Over time, however, Fay becomes an unanticipated rope in a tug-of-war between the couple, each seeking her attention and affection. Amy's drinking, combined with Sam's infidelity with another woman, add complications to Fay's presence in the house, culminating in multiple violent events that send Fay down the road to Biloxi.

On the coast Fay meets Reena, a waitress and local stripper, and the strip club's bouncer, the huge, silent, and imposing Aaron. Soon Fay finds herself enmeshed in a series of relationships that draw her into the frightening, but protective orbit of Aaron. We learn that, inevitably, the paths of Sam and Aaron must cross, as they seek to control Fay and have her for their own.

Narratively, this is dangerous territory: in the hands of a less-skilled writer, Fay could come across as a white trash Lolita and mere sexual object or an annoying wise-beyond-her-years sexpot. Brown expertly realizes her, and the men in her life, as believable characters with emotional stakes that we can identify with and understand.

Although this novel is rooted like kudzu in the Mississippi soil, its heroine harkens back to none other than Lulu, the character immortalized by Louise Brooks in G. W. Pabst's 1928 masterpiece, Pandora's Box . Both the film and Brown's novel feature a woman whose naïve yet knowing sexuality is simply irresistible to those around her.

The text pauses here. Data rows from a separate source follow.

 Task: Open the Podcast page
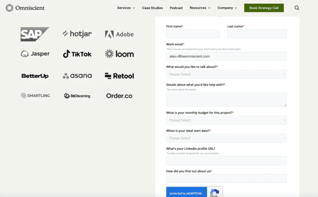coord(176,8)
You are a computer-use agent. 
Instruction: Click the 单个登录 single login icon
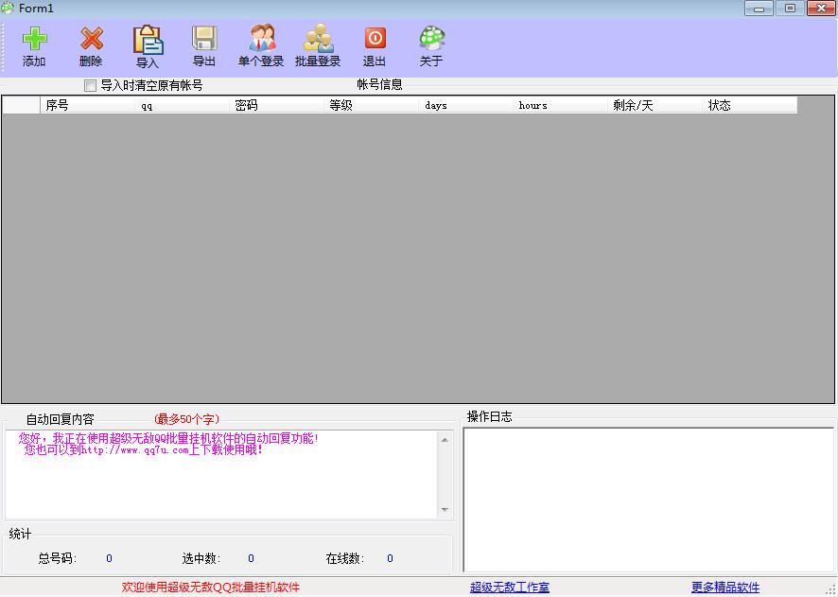coord(261,40)
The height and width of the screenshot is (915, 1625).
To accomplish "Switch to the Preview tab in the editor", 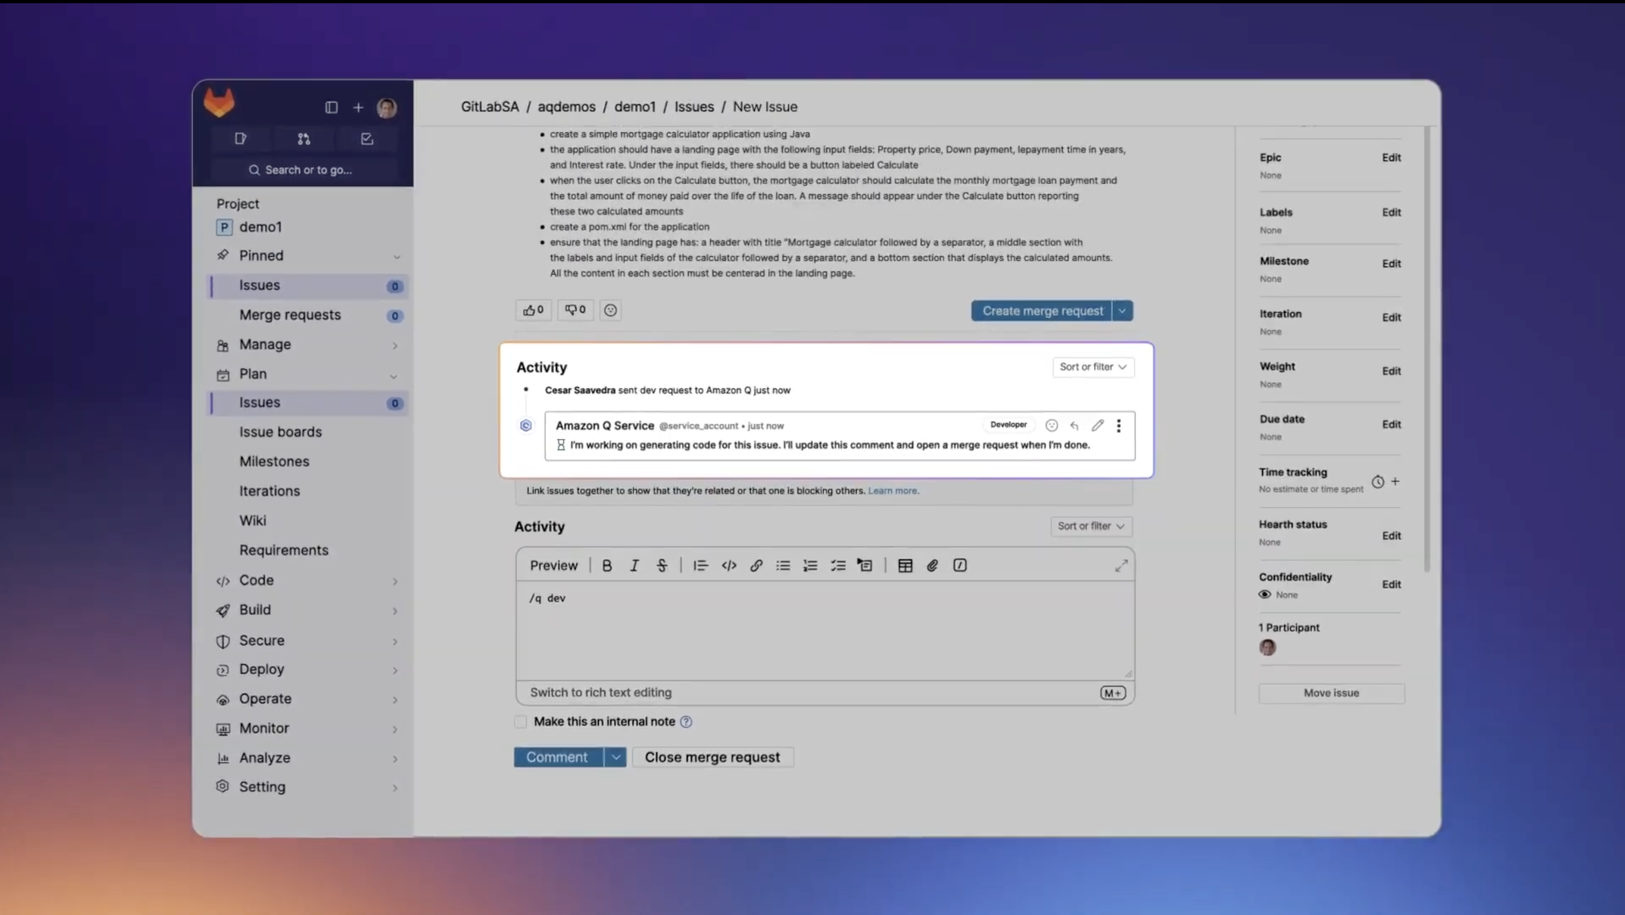I will point(553,565).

The glacially deliberative pacing may annoy some readers, who might consider that, at 517 pages, the novel could have spent some time in an editorial aerobics class. Others will find the slowly moving narrative ominous in the manner of a classical tragedy.

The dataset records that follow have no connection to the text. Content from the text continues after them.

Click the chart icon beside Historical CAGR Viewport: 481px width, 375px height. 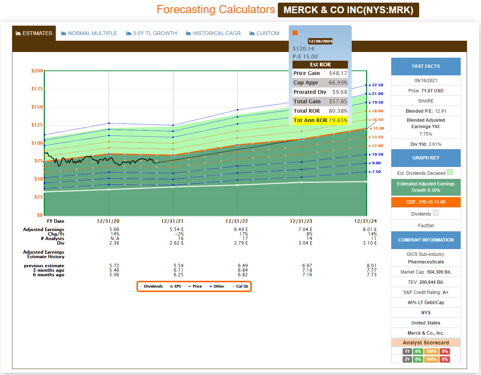(188, 33)
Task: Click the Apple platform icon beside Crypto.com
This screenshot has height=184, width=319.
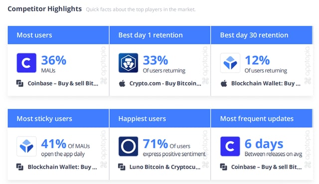Action: [x=122, y=84]
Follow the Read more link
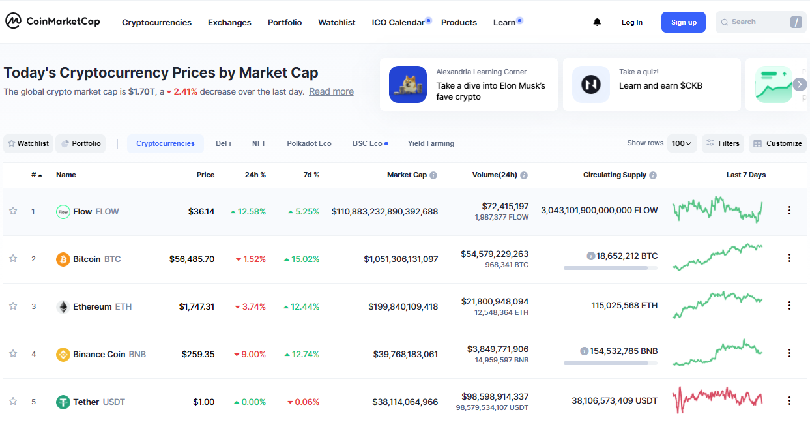 coord(331,91)
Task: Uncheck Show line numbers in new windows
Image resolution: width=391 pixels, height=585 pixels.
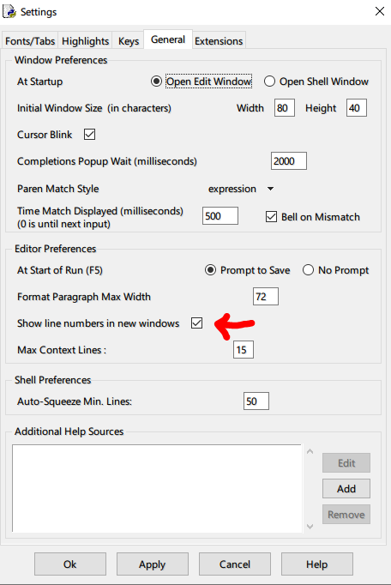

What is undeniable is that Larry Brown writes about what he knows, and that knowledge renders his prose absolutely convincing. The desolate world of his characters, an endless sequence of beers and cigarettes, punctuated by the inevitable gunshot, is a grim reminder that for many, love and the search for it yields only despair and death. Classically tragic in its vision, Brown's haunting novel will send the reader seeking his other works, not for amusement, but for a glimpse into a world that is made true in the telling.